Al Carrobbio, cuore della Milano romana, si trova una chiesa dedicata a San Sisto. La volle nel Seicento Federico Borromeo: facciata barocca e interni austeri, cadde in rovina finché, nel 1974, l'artista Francesco Messina la rilevò, pagandone il restauro. Divenne così per un ventennio il suo atelier, e oggi è un affascinante studio-museo che ospita la collezione delle sue sculture ed esposizioni temporanee: è qui che Giulia Manfredi, 35 anni, ha portato il suo Regno Sottile (fino al 26 agosto). La mostra curata da Sabino Maria Frassà è il risultato di un biennio di lavoro, dopo la vittoria dell'artista nel Premio Cramum al Grande Museo del Duomo di Milano: questo luogo così infarcito di storia e di storie (la base longobarda e poi romana, le nicchie d'altare, la sconsacrazione, le opere di Messina tra cui i bronzi con il volto del Cardinal Schuster) diventa scenografia perfetta della fragile - eppure eroica - arte di Giulia Manfredi.
Un piccolo altare laico in marmo sostiene due aceri bonsai e accoglie il visitatore: ai lati ci sono Orfeo ed Euridice, due opere in resina con fiori di iucca fissati per sempre dentro un involucro, che è la quintessenza della bellezza dell'artificio capace di sublimare la morte. Si scende nella cripta, vero fulcro della mostra: una catabasi con al centro opere vive, ovvero mini-giardini all'italiana, con erbetta curata e alberi bonsai, perfettamente incastrati su piedistalli in marmo solcati da un rigagnolo di acqua e mantenuti in salute da una luce violetta, tanto straniante quanto necessaria, così come i tubicini per l'irrigazione. Alle pareti, ali colorate di farfalle recuperate dalle polverose collezioni vendute nei mercatini si trasformano - ancora una volta incastrate nel marmo - in finestrelle decorative, quasi fossero rosoni gotici. Si respira l'aria di un micro-giardino tenuto in vita dall'artificio dell'uomo (fino a quando?), tra farfalle che non volano più e sculture in marmo che ricordano il candore degli antichi ghiacciai, oggi minacciati dai cambiamenti climatici.
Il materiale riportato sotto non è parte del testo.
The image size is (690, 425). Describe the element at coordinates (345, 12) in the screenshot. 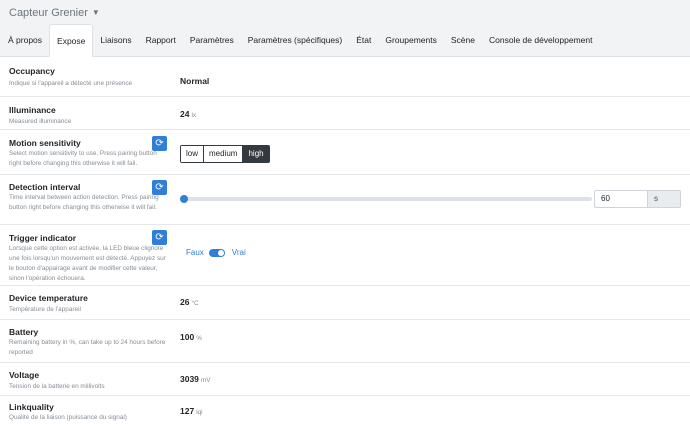

I see `device-header: Capteur Grenier ▼` at that location.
Giulia Manfredi, studi di pittura alle Belle Arti di Bologna e poi a Berlino con la grande video-artist Hito Steyerl, figlia dello scrittore e storico Valerio Massimo Manfredi da cui ha ereditato lo sguardo curioso verso il mondo, si è lasciata sedurre dalla conturbante armonia tra rigore e pensiero magico dei giardini all'italiana: «Mi piace l'idea che alla base della loro progettazione vi fosse una sorta di diagramma legato alle geometrie celesti e a quelle che si pensava fossero le energie astrali», spiega. Il mercato e i collezionisti finora hanno imparato ad apprezzarla per le raffinate opere in resina («Lavorare con la morte non mi ha mai infastidito») ma ora, complice la recente maternità, è passata a opere vive.
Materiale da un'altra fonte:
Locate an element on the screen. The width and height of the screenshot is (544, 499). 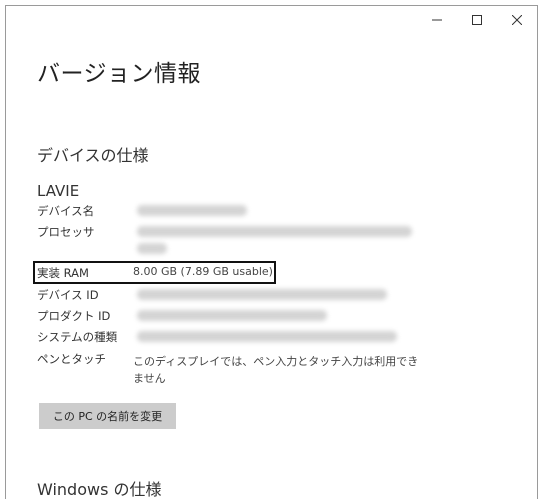
maximize-button is located at coordinates (477, 20). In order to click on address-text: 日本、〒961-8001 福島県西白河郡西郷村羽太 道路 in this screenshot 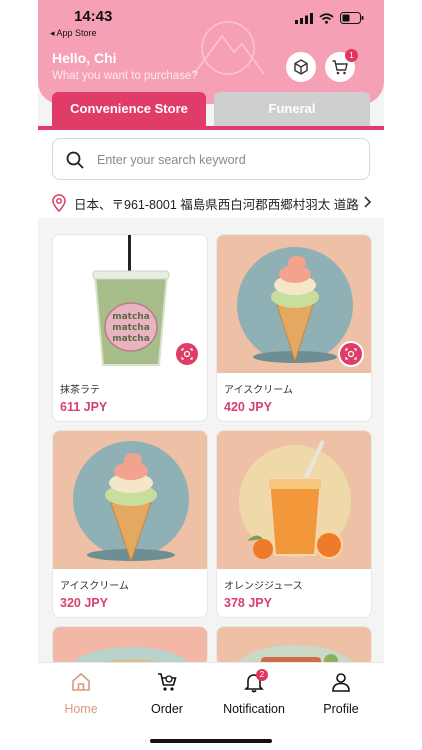, I will do `click(216, 204)`.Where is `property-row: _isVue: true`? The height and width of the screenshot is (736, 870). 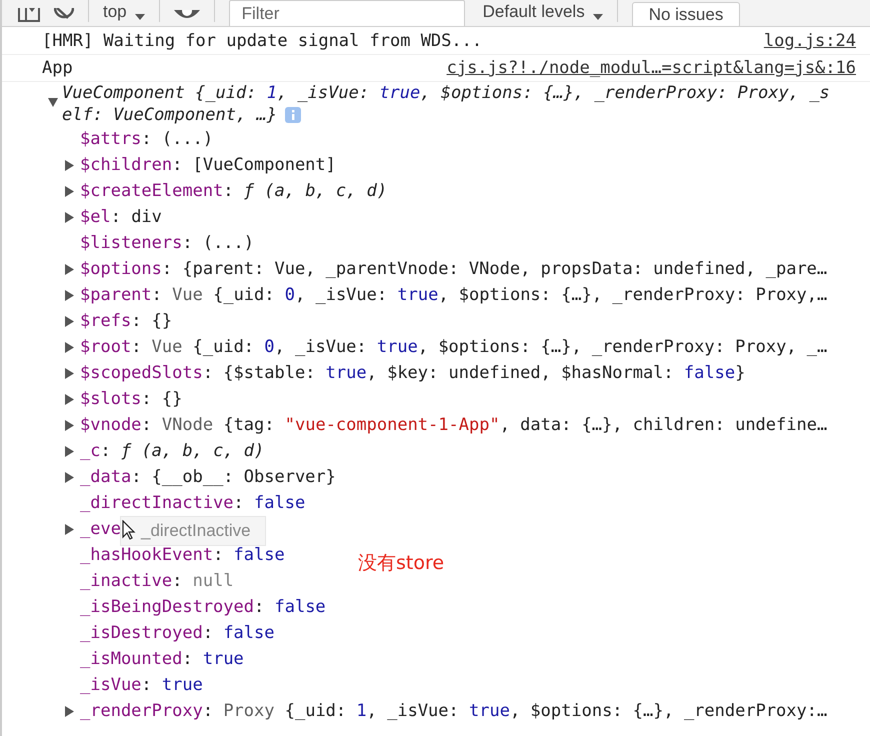 property-row: _isVue: true is located at coordinates (142, 685).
Manfredi è tuttavia allergica all'«art-ivismo» e al neo-ecologismo di moda: le sue installazioni mostrano i corsi e i ricorsi della vita che, seppur regolata dalla mente umana, alla fine se ne va comunque alla sua maniera, perché il suo destino è generare altro. L'arte è un'alchimia: cresce negli interstizi di questo regno sottile, quello della bellezza del cambiamento ineluttabile e dell'impossibilità di governare il caos.